After a day’s work at the film studio, Alfred Hitchcock Af used to doze off in front of the TV screen; “Television,” he said, “was made for that purpose.” For film theorists, psychoanalysis has provided a useful way of discussing our relationship with the cinema. It has done this primarily through an analogy between film and that product of slumber, the dream-tracing the relationship between films themselves and the dream-work, that unconscious process of transformation that permits us to relate “stories told in images” to ourselves while we sleep. But if the dreamer and the film spectator are kindred spirits in some ways, what kinds of conclusions can we draw when we apply this analogy to the study of television, a medium whose very techniques and processes, while similar in some ways to film, are vastly different in crucial ways? In what follows, I will discuss the principles of psychoanalytic criticism as they have developed in film studies, the main features that differentiate television from film in this regard, and, finally, the ways in which psychoanalytic theory must be modified when applied to TV, through a discussion of the soap opera-considered by many to be the “quintessential televisual form.” However, from the very outset it is important to emphasize that cinema and television are two completely distinct media; as textual systems, and in the manner by which we engage with them as viewers, film and television are profoundly different.

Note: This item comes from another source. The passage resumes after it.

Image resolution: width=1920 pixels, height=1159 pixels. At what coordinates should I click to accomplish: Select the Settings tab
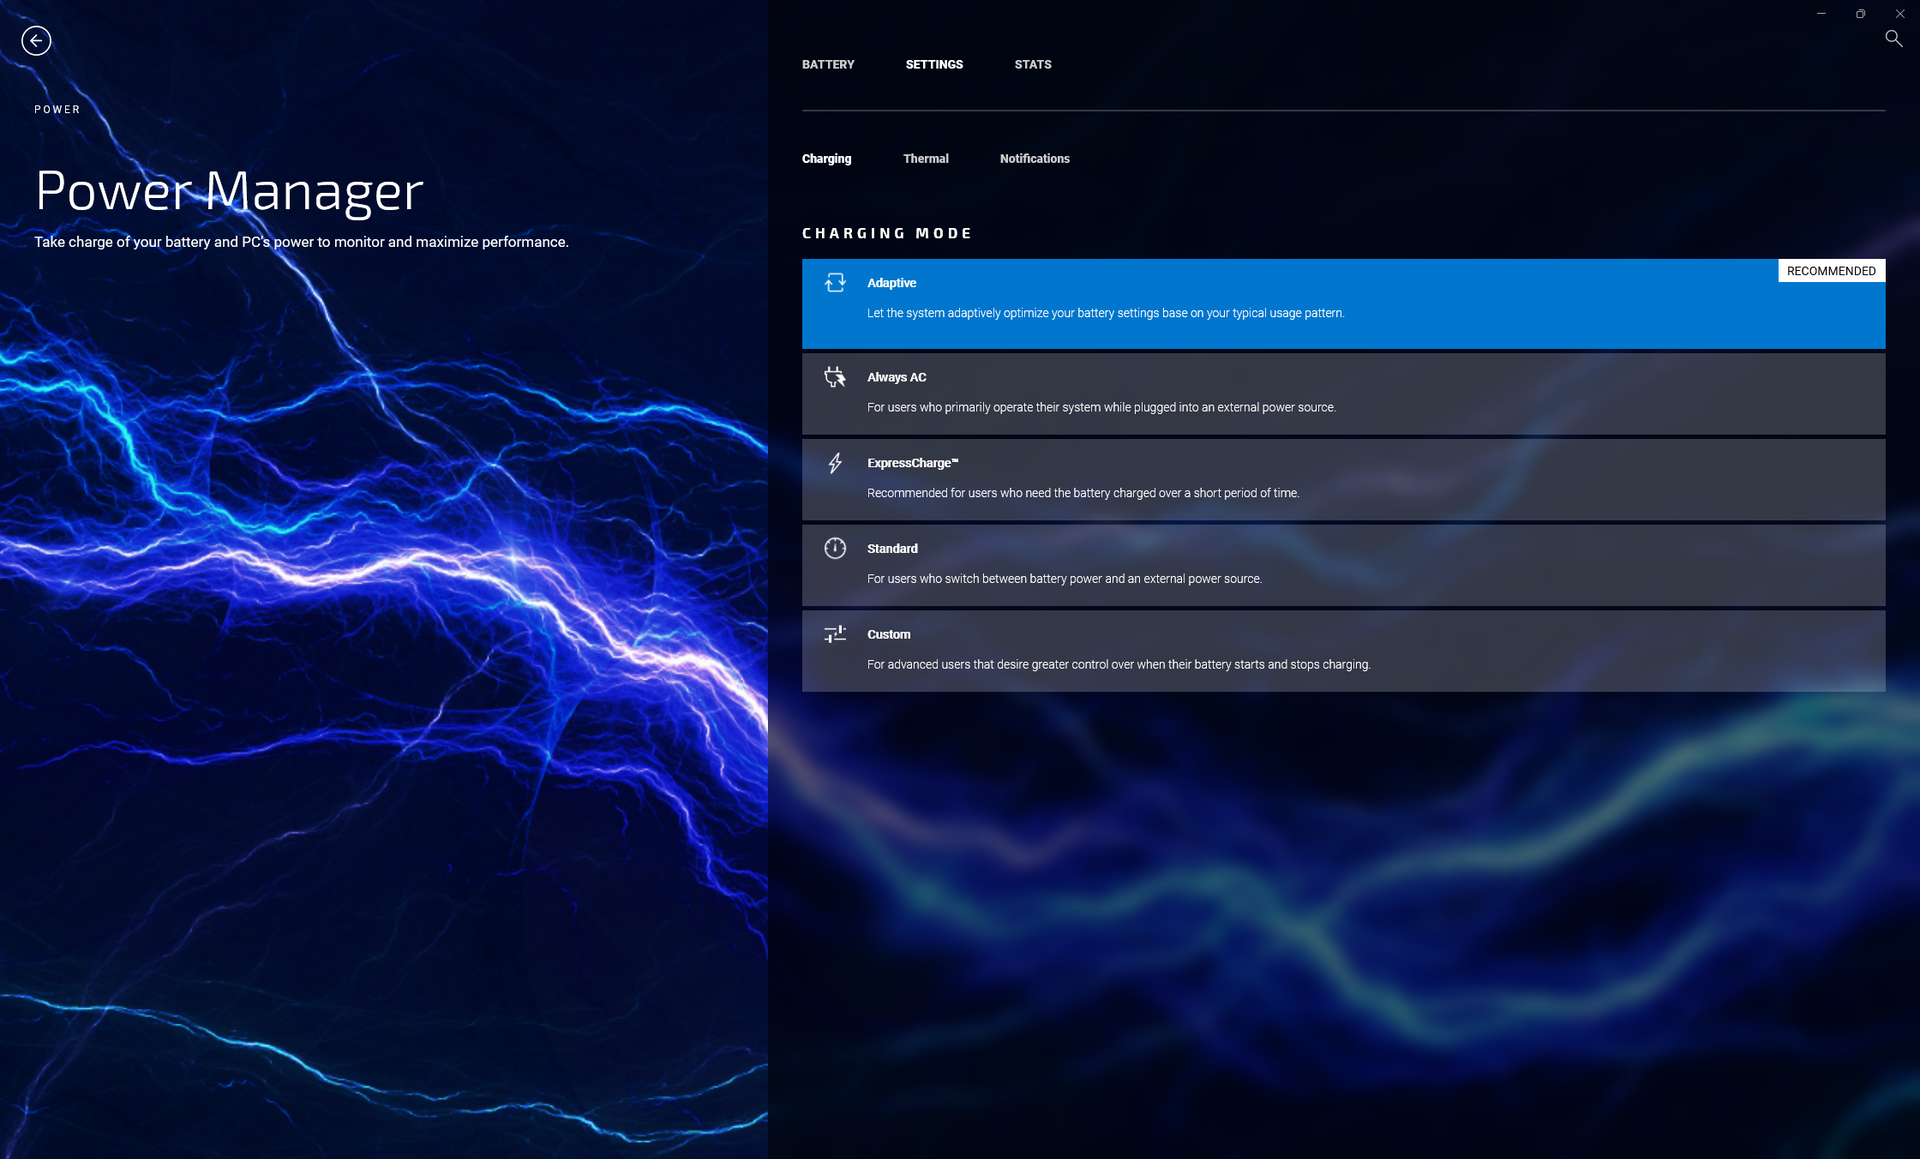[934, 64]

The conditions that produce visual/auditory images and that shape our viewing experience in the cinema are simply not the same when we watch TV. For this reason, where psychoanalysis is concerned, there can be no simple exchange of method from one medium to the other. Rather, what the psychoanalytic approach might provide, in its application to television studies, is the definition and description of an entirely new type of social subject, part viewer, part consumer-the “tele-spectator” (to use French filmmaker Jean-Luc Godard’s evocative term).